Il y a lieu de relever que Madame [G] [D] a exercé des fonctions sollicitant ses épaules dans le cadre de son activité de serveuse et de chef de rang pendant 32 années. En effet, l’annexe 3 définissant les fonctions et tâches de Madame [G] [D] en sa qualité de chef de rang, mentionne que cette dernière continuait entre autre de réaliser le service au restaurant, la mise en place de la salle de restaurant, d’assurer la propreté des lieux et du mobilier, d’assurer le réassort et la mise en place des buffets. Or, ces tâches entraînent une hyper sollicitation de son épaule gauche, comme le met en lumière l’étude de poste de chef de rang réalisée le 7 décembre 2020 par le Docteur [Z], médecin du travail, qui précise que les contraintes physiques identifiées sont une « posture debout prolongée, port de charges, station debout prolongée, débarrassage des tables, port de charge sur les membres sup G, balayage et nettoyage du sol ». Ce dernier confirme selon un avis d’inaptitude du 9 décembre 2020, que Madame [G] [D] était inapte au poste de chef de rang et que tout maintien dans un emploi serait gravement préjudiciable à sa santé.

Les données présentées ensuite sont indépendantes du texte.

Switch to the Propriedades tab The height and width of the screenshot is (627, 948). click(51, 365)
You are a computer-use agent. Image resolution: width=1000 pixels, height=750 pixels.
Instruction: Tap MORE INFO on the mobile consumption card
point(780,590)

Ainsi, malgré une dernière exposition au risque courte de neuf jours, il y a lieu de retenir son activité professionnelle antérieure de serveuse et de chef de rang exercée sur une durée cumulée de 32 années, entre 1987 et 2019, et impliquant le port de charges lourdes, sollicitant de façon intense ses membres supérieurs, notamment les épaules, comme confirmée par le médecin du travail, permettant de caractériser un lien direct entre la pathologie affectant son épaule gauche et cette activité professionnelle, malgré une fin d’exposition depuis le 26 février 2019, en rappelant qu’une pathologie similaire atteignant son épaule droite a été prise en charge au titre du risque professionnel.
La pathologie développée par Madame [G] [D] ayant été directement causée par son travail habituel, il sera donc fait droit au recours formé par cette dernière, qui sera admise au bénéfice de la législation sur les maladies professionnelles.
Sur les demandes accessoiresSur le fondement des dispositions de l’article 696 du code de procédure civile, applicable devant le tribunal judiciaire spécialement désigné en vertu de l’article L. 211-16 du code de l’organisation judiciaire, sur le fondement de l’article R. 142-1-A du code de la sécurité sociale, au regard de la nature du litige, chacune des parties doit conserver la charge de ses propres dépens.
S’agissant des décisions rendues en matière de sécurité sociale, l’exécution provisoire est facultative, en application de l’article R. 142-10-6 du code de la sécurité sociale. Or, la nécessité d’ordonner l’exécution provisoire n’est pas démontrée.
PAR CES MOTIFS
Le tribunal judiciaire de Bordeaux, statuant par décision contradictoire mise à disposition au greffe et rendue en premier ressort,
DIT qu’il existe un lien direct entre la pathologie constatée par le certificat médical initial du 13 septembre 2022 (tendinopathie chronique non rompue, non calcifiante de l’épaule gauche) et le travail de Madame [G] [D],
En conséquence,
ADMET Madame [G] [D] au bénéfice de la législation sur les maladies professionnelles,
RENVOIE Madame [G] [D] devant les services de la caisse primaire d’assurance maladie de la Gironde pour la liquidation de ses droits,
DIT que chacune des parties conserve la charge de ses propres dépens,
DIT n’y avoir lieu à ordonner l’exécution provisoire du présent jugement.
Ainsi jugé et mis à disposition au greffe du tribunal le 15 avril 2025, et signé par la présidente et la greffière.